- [Problem requirements] State how many lines of the data below contain the word "screenshot". Reply with the number alone.

- [Data from a collection]
>>>>>

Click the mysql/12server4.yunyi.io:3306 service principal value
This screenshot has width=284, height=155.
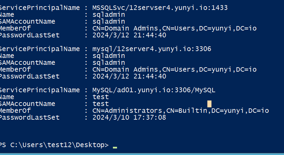pos(152,49)
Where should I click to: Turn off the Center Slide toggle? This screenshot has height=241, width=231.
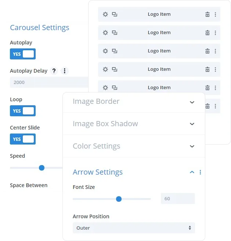tap(23, 139)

<<<<<

- [Answer to the problem] 2